Data for processing:

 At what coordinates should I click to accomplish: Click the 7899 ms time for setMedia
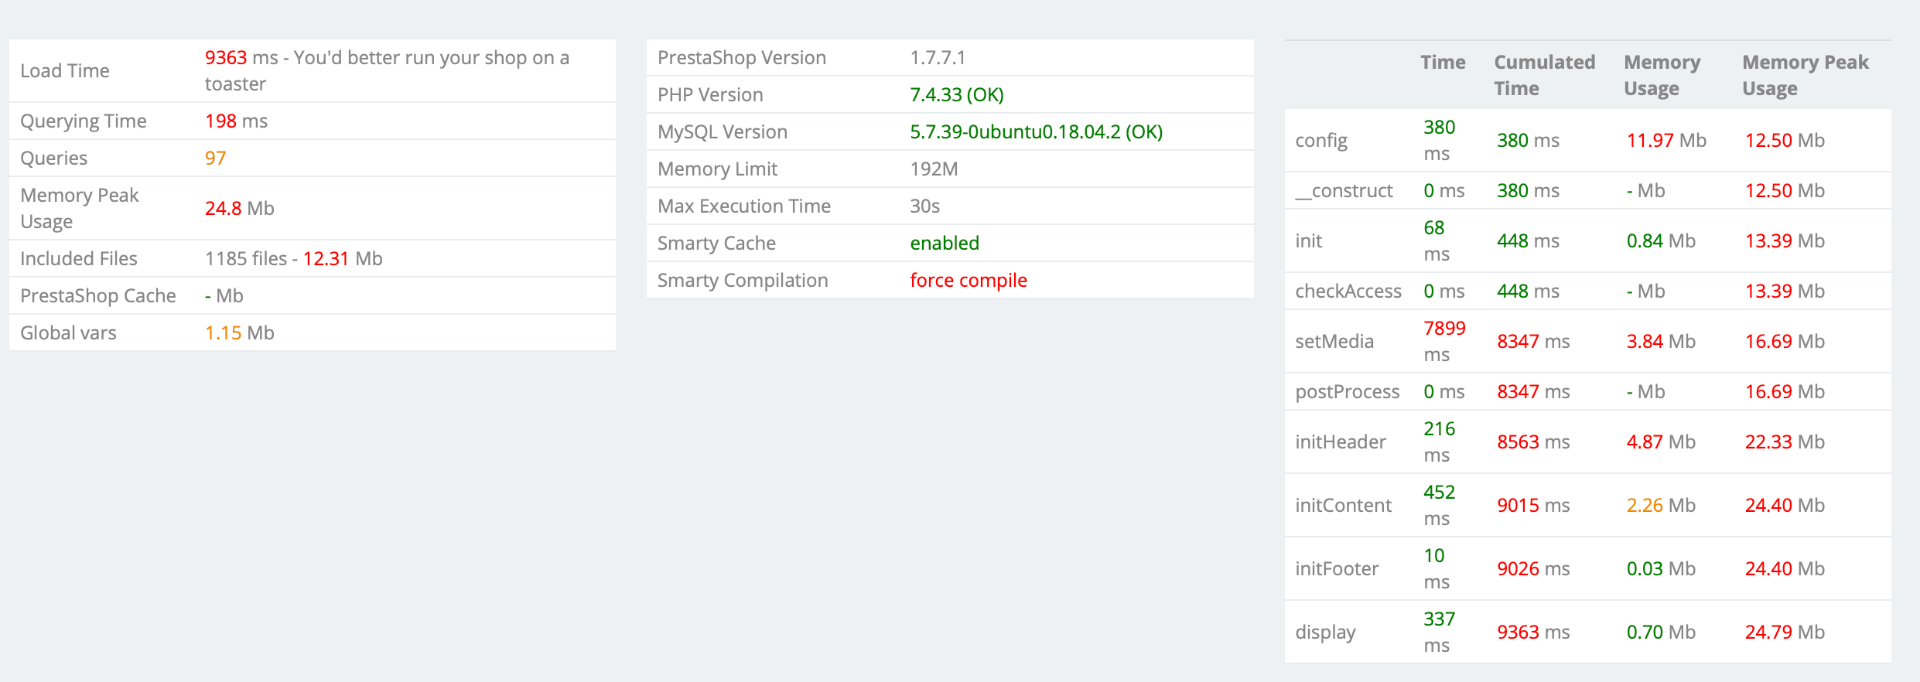(1444, 341)
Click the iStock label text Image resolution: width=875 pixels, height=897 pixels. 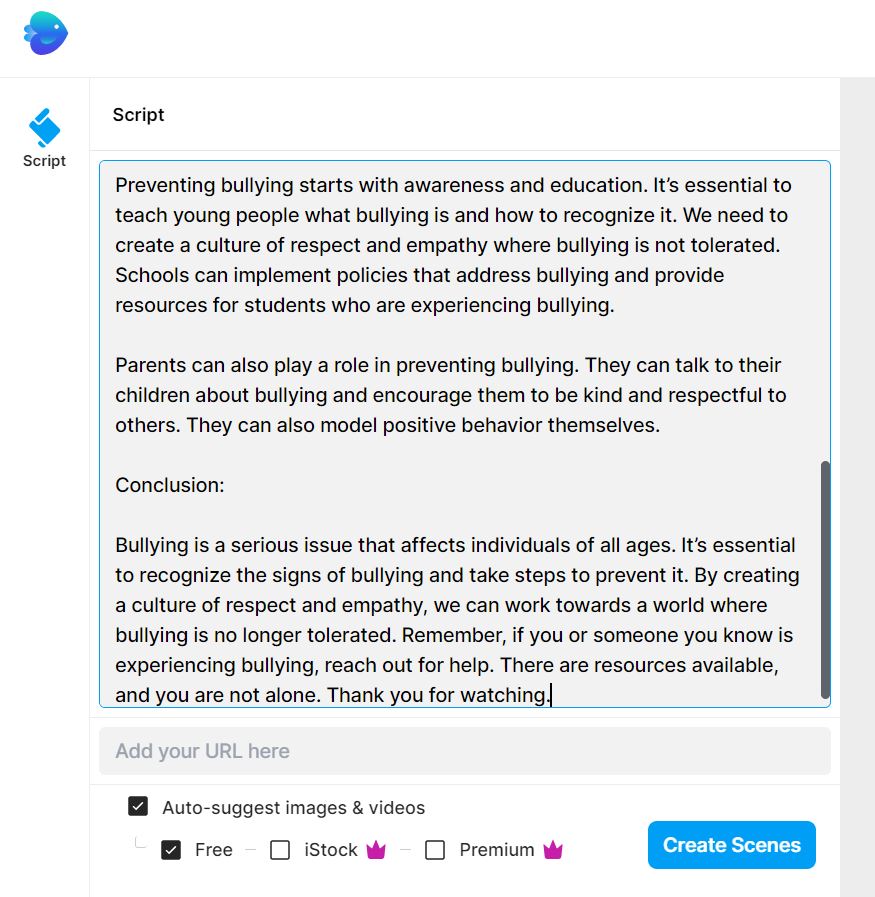[x=331, y=850]
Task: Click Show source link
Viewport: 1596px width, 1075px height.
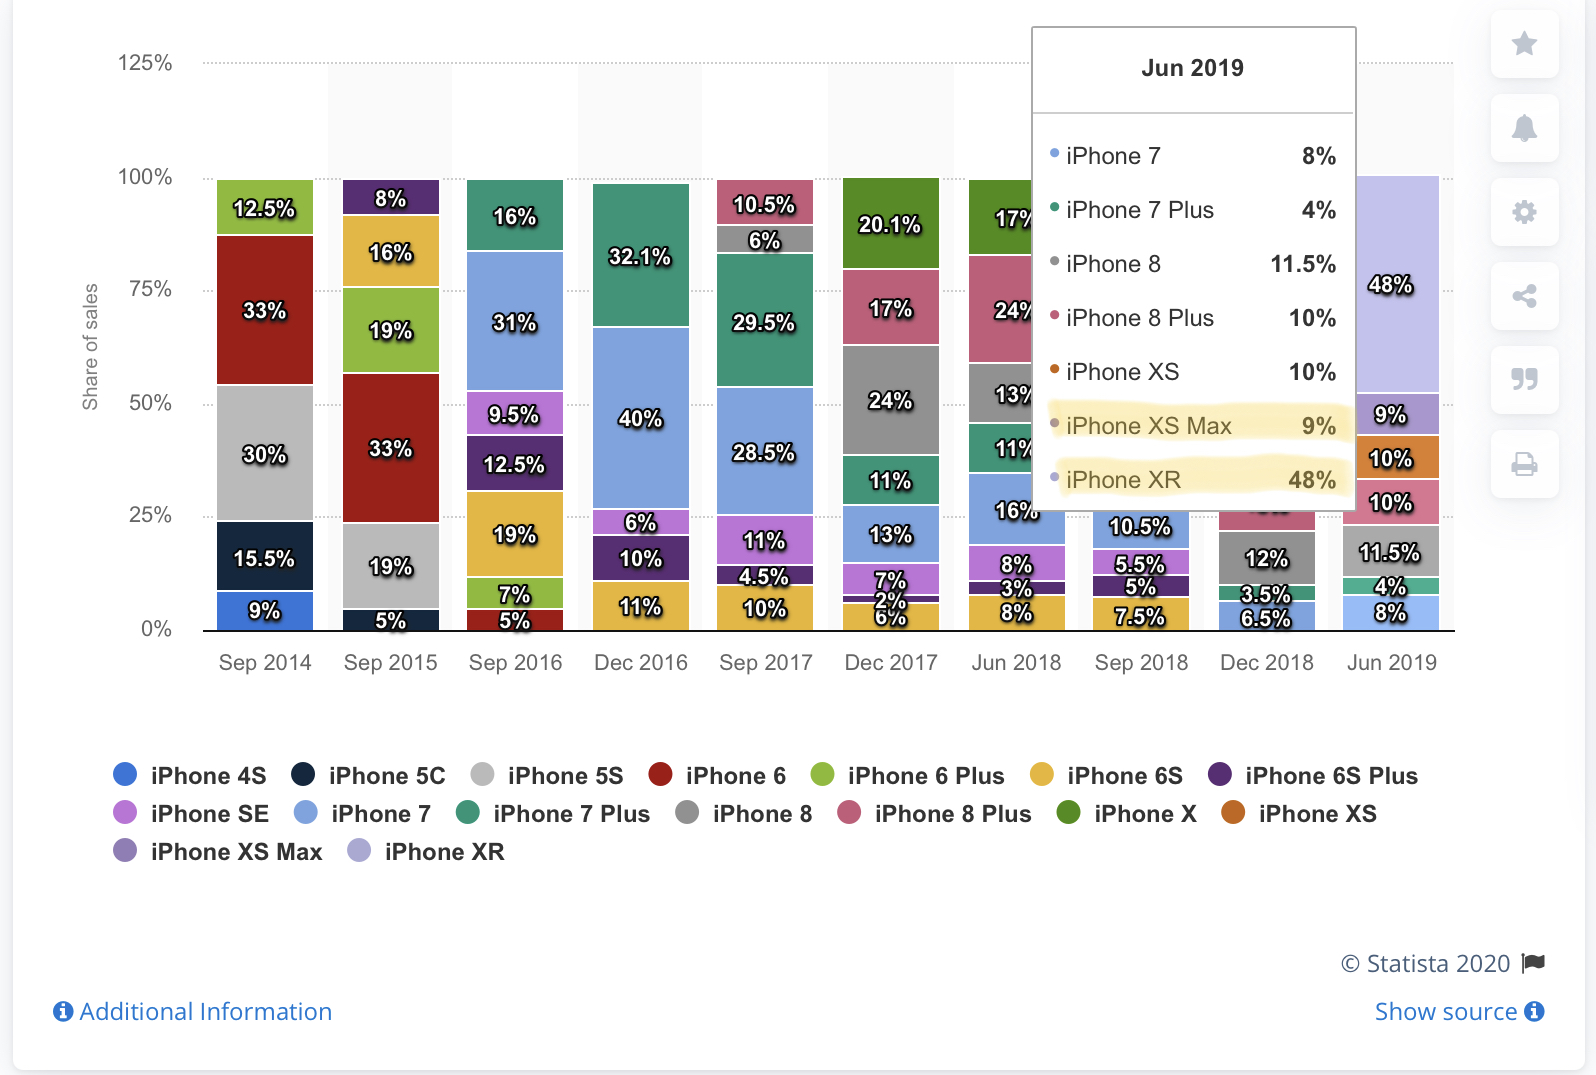Action: click(x=1445, y=1012)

Try it: Leave every picture out, and reproduce exactly the lines from the line bearing "Task: Click Show source link" through the closing line of the material above.

Solution:
Task: Click Show source link
Viewport: 1596px width, 1075px height.
Action: click(x=1445, y=1012)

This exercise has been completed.